Unknown to us at the time, one of our companions in the Single End had woken and heard the knocking and scraping noises from next door and remembered about the ghost. This seems to have led to a nightmare from which she woke with a scream. It’s probably as well that my dad stayed in his sleeping bag. If the screamer from next door had woken from a nightmare then lay and listened as a clumping noise approached and the door slowly swung open, I think the whole bothy would have been awake shortly after.

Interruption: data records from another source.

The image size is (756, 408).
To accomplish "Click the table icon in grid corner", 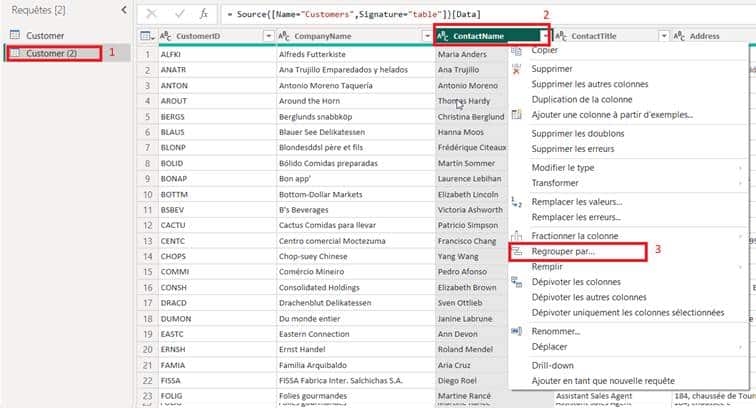I will pos(146,36).
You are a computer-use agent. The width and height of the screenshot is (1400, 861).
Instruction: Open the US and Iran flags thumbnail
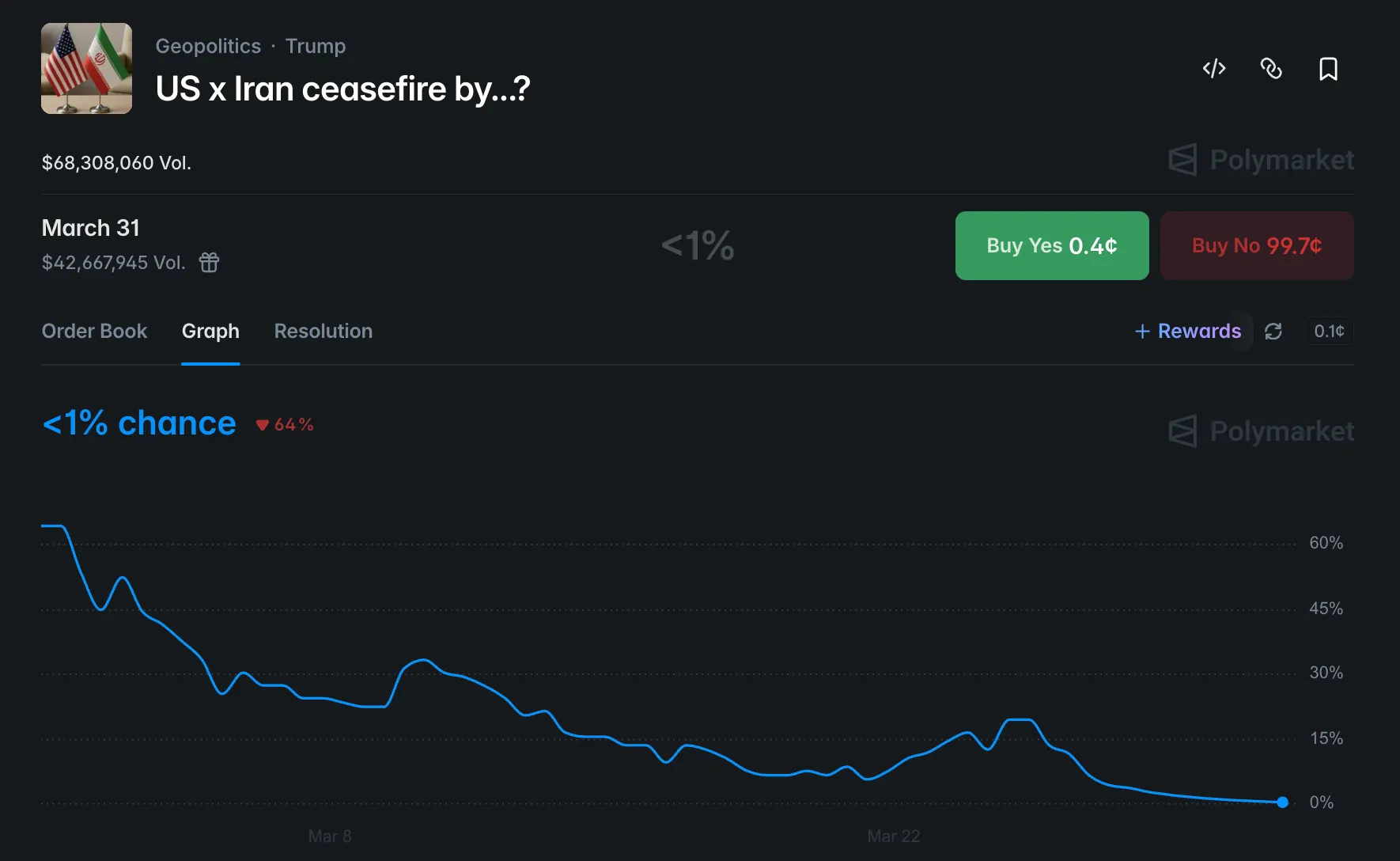[x=86, y=69]
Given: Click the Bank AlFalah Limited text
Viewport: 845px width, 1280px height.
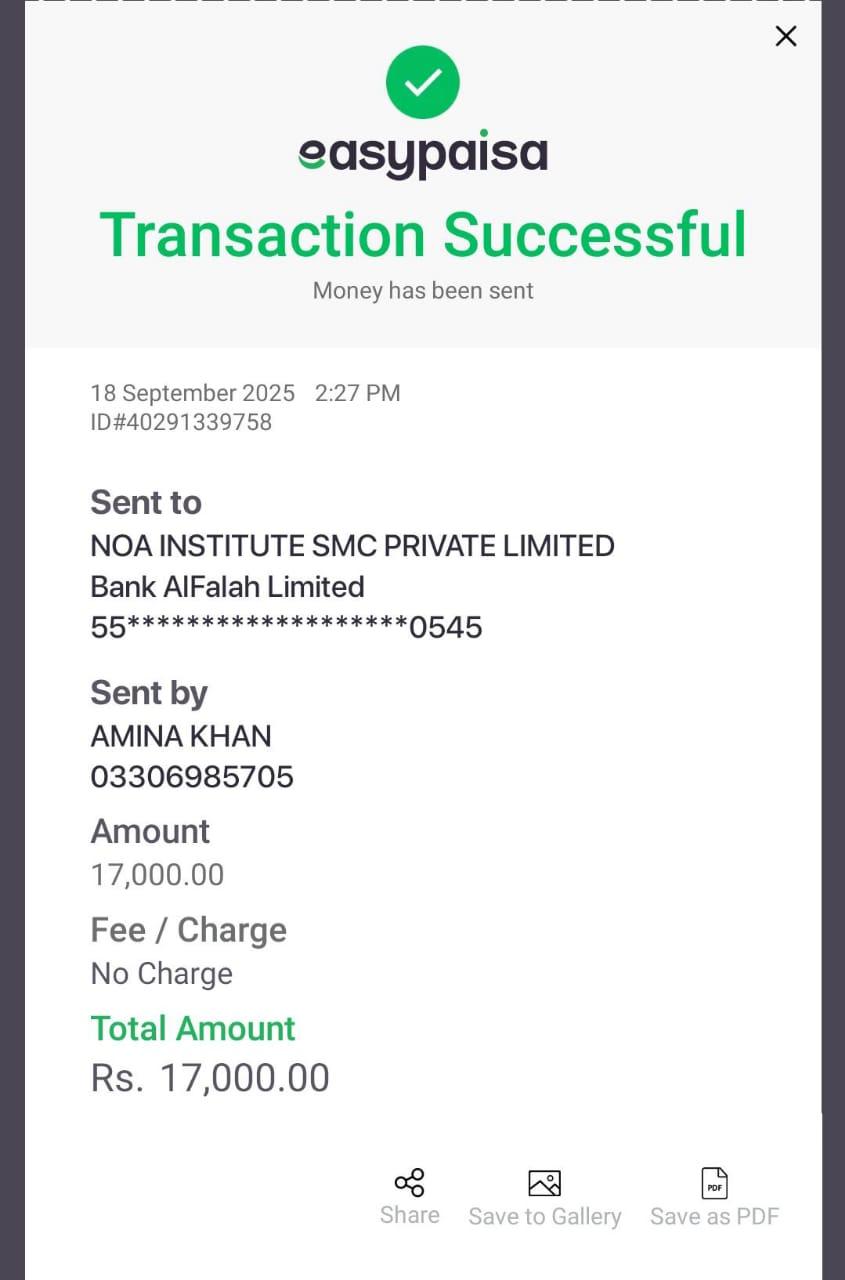Looking at the screenshot, I should pyautogui.click(x=227, y=587).
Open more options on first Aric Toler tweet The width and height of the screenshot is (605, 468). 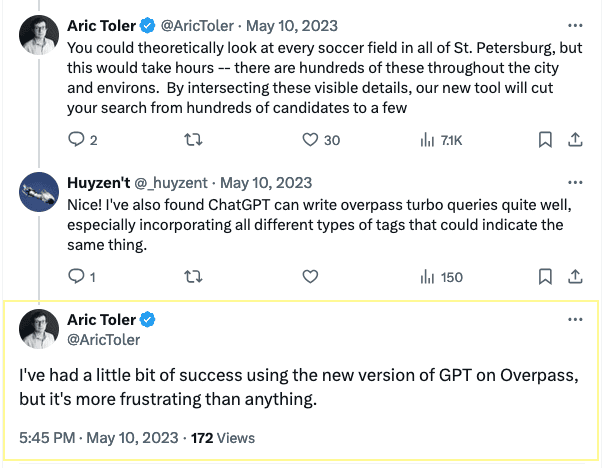click(x=574, y=23)
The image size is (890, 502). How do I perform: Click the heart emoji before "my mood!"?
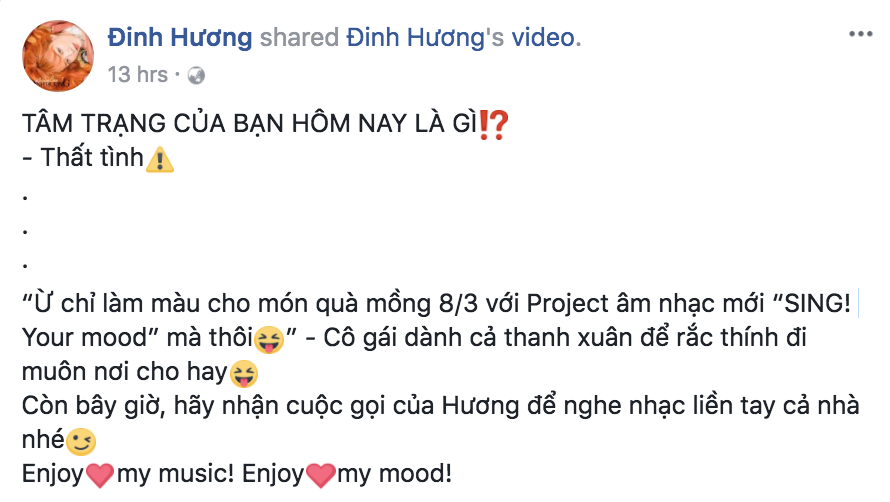321,475
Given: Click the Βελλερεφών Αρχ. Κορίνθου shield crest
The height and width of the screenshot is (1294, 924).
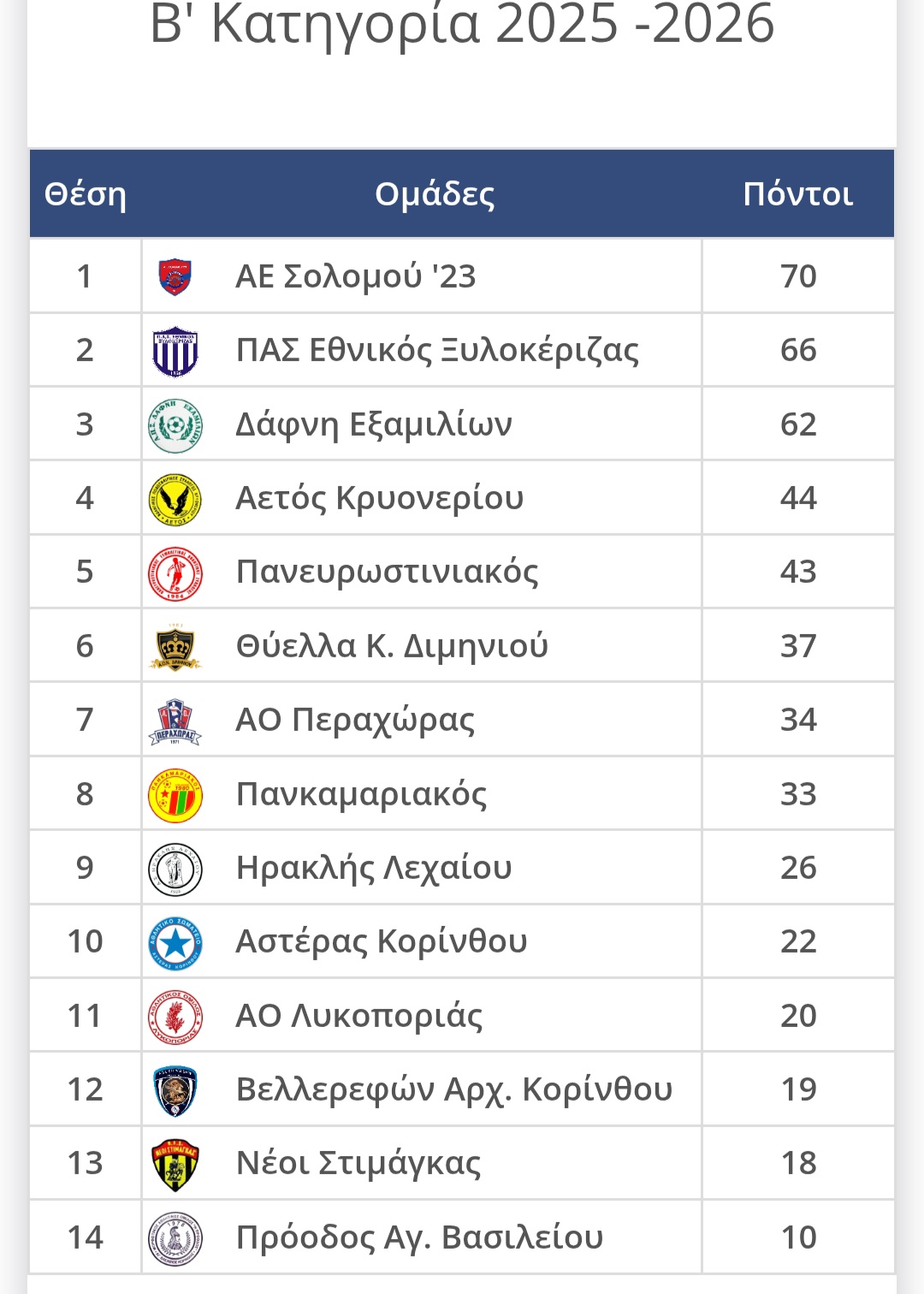Looking at the screenshot, I should 175,1090.
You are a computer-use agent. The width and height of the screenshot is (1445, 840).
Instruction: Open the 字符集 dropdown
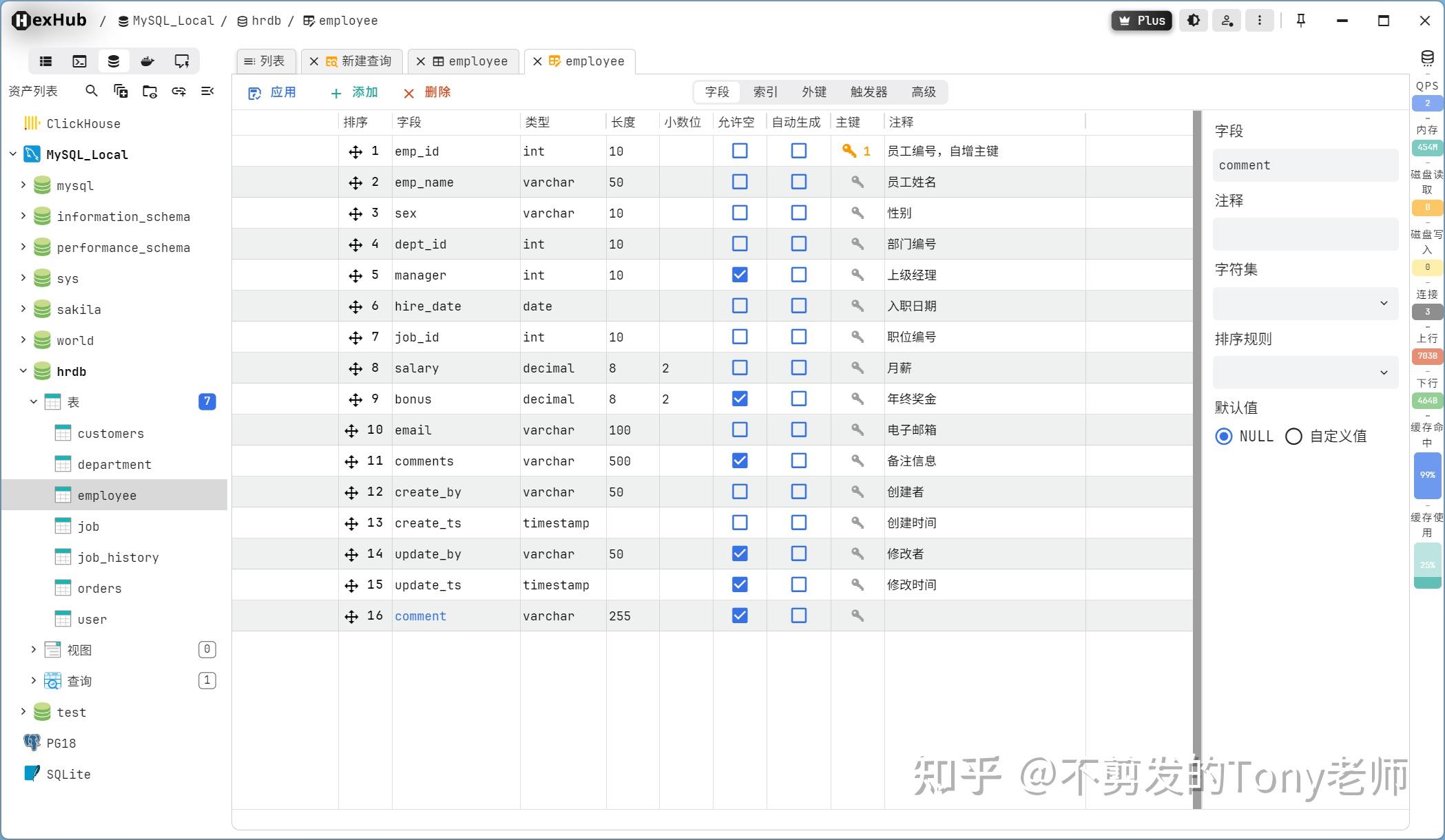(x=1305, y=303)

Next morning I discovered that my feet were too big for my boots. They were too tight to wear for the 14 miles to Dalwhinnie. The only option was to walk in my Gola trainers. These were 1982 trainers remember, not 2012 trainers/approach shoes with contragrip sole, goretex and sorbothane inserts. We packed up and headed out into the grey morning. I remember being slightly apprehensive at the start because not long after leaving the bothy, the hill’s grassy sides slope into the loch quite steeply and my crap trainers had no tread to speak of. What followed was a long wet day. I don’t remember being cold, in fact I think it was quite enjoyable for a while. Every so often there would be a dead sheep or deer on the track, seemingly intact until you saw the big hole and realised it was a hollowed out carcass. I can’t recall how many times I wished for a speedboat to motor up the loch. I’d even have settled for a canoe or a rowing boat.
Close to Ben Alder Lodge, not long after we reached the Land Rover track, the rain started again. It rained and rained and rained. Miracles do happen sometimes. My feet were soaked but I didn't get a blister. I just kept on walking and walking and walking. And it rained and rained and rained.
After a long day with 2 outstanding hills under our belts we returned to bikes and demolished what food we had left. It seemed reasonable that we would cycle the flat and the downhill and walk the uphill sections. The ride back took a wee bit longer than the ride out. I was feeling tired, thirsty and slightly annoyed that I couldn't catch my wife up but it felt good to be cycling along the track that I had trudged along all those years ago. Fat tyres and suspension soaking up the bumps. Food and drink stashed in the car, heading home after my 200th Munro. And this time, a little bit sunburnt.